Núñez insists on that idea: that the regime dismantled any capacity to oppose it before 2018. First, it allied with businessmen, destroyed institutions, and tied the political parties. That limited the leadership that emerged from the April protests.
“There is a phrase that says it is easier to get angry than to organize. That’s what fits here: in ’18 there was a lot of frustration, a lot of anger, but very little organizational capacity. The leaders that emerged did not have enough strength to push it. But again I say: that is not the fault of the leadership that emerged at that time, but no leadership had anything to fall on, there was nothing… not a party with a structure and a sufficient influence to generate adequate leadership. There were political parties, but all were already weakened by 2018,” Núñez insists.
International Community’s lack of interest
Diplomatic sources consulted agree that the international community has lost faith in the Nicaraguan opposition. After six years, they have not managed to formulate a clear block against the dictatorship, and more worryingly, they have not managed to establish themselves as an “alternative for Nicaraguans.”
That is, if tomorrow there were to be any political event in Nicaragua that implies a transition or credible elections, the opposition would not be organized to face it. However, the sources do not rule out the “imponderables,” meaning that in such exceptional circumstances, leaderships often emerge, but it is “up to fate”. “What leadership remains in Nicaragua? Who are the ones inside Nicaragua? Do we know who can emerge from within or will emerge in exile? We don’t know,” said a diplomatic source.
Another problem is that the Nicaraguan crisis is increasingly falling out of the priorities of the international community.

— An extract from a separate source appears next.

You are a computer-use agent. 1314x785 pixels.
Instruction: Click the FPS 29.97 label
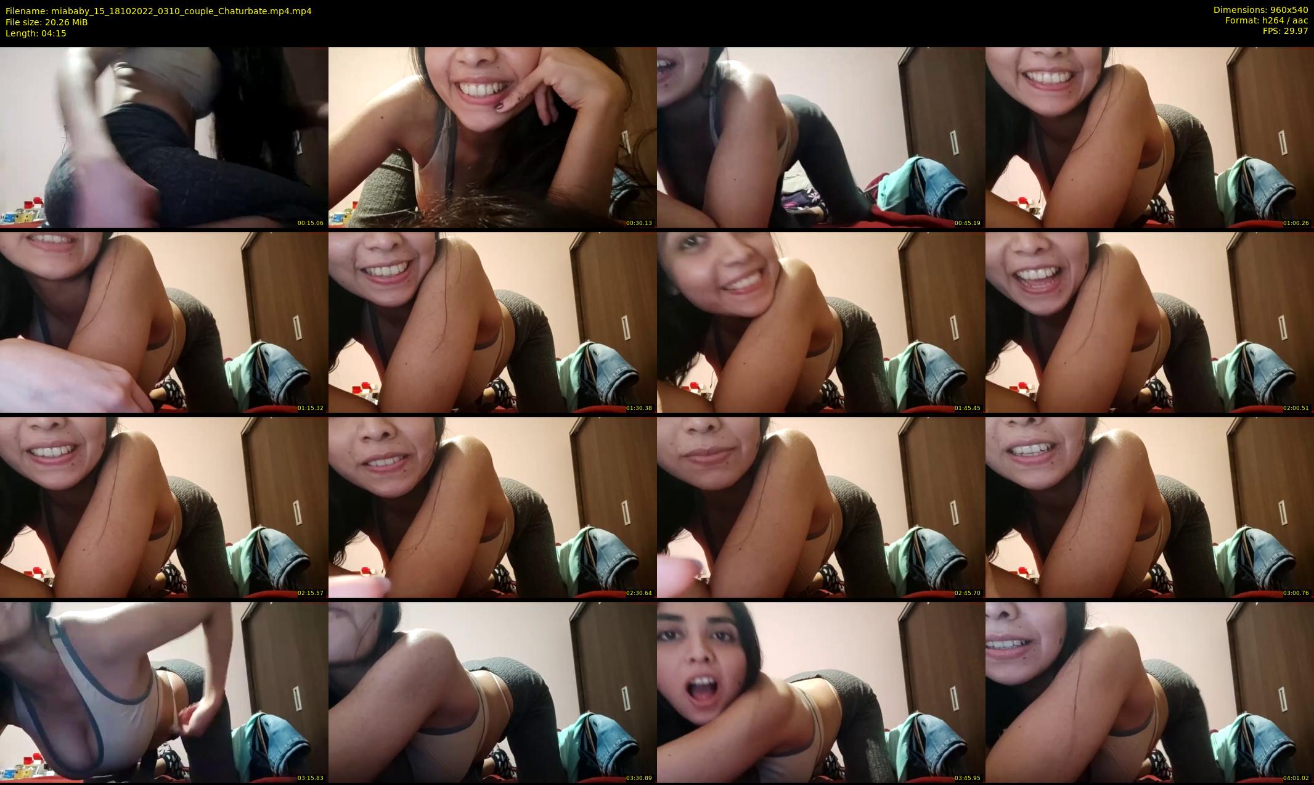[x=1285, y=31]
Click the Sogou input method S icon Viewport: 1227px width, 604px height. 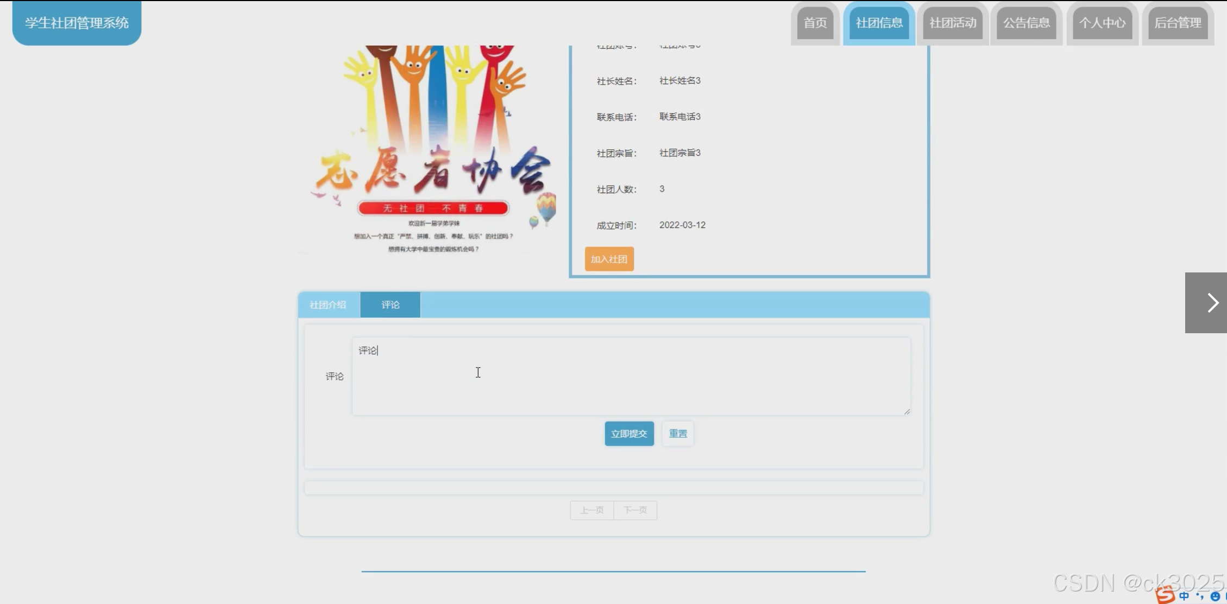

There are many open conflicts, from the invasion of Russia in Ukraine, the Israel-Palestine conflict, and various political crises in the Americas.
“The international community gradually shifted its support between the years 2018 and 2022, but with the war in Ukraine, and other conflicts, plus the absence of a democratic voice, it has decreased, but it has not disappeared. There is consensus about the type of regime in Nicaragua and that pressure must continue,” Orozco says. In that sense, he recommends to the international community, particularly to the United States, to review the free trade agreement (CAFTA-DR), which so far does not have a clause to expel countries that violate human rights.
“But the doubt, what is really in doubt, is the credibility of the leaders in Nicaragua’s democratic cause. Again, the problem is political revenge that makes the past an excuse to divide, and historical revisionism to understand justice as revenge. If the leaders believed that it is about democratizing Nicaragua, they would not be in this situation. These would not be priority issues, they would be given for granted,” Orozco criticizes. “Unfortunately, some of those who wanted to be president in 2021 are populists without conviction of the democratic creed.”
The interviewees for this article agree that, as long as these conditions persist, the Ortega-Murillo regime will continue to govern and fill the prisons with political prisoners, in an effect of a revolving door that does not stop. Until April 2024, the Mechanism for the Recognition of Political Prisoners counted 138 citizens detained for political reasons.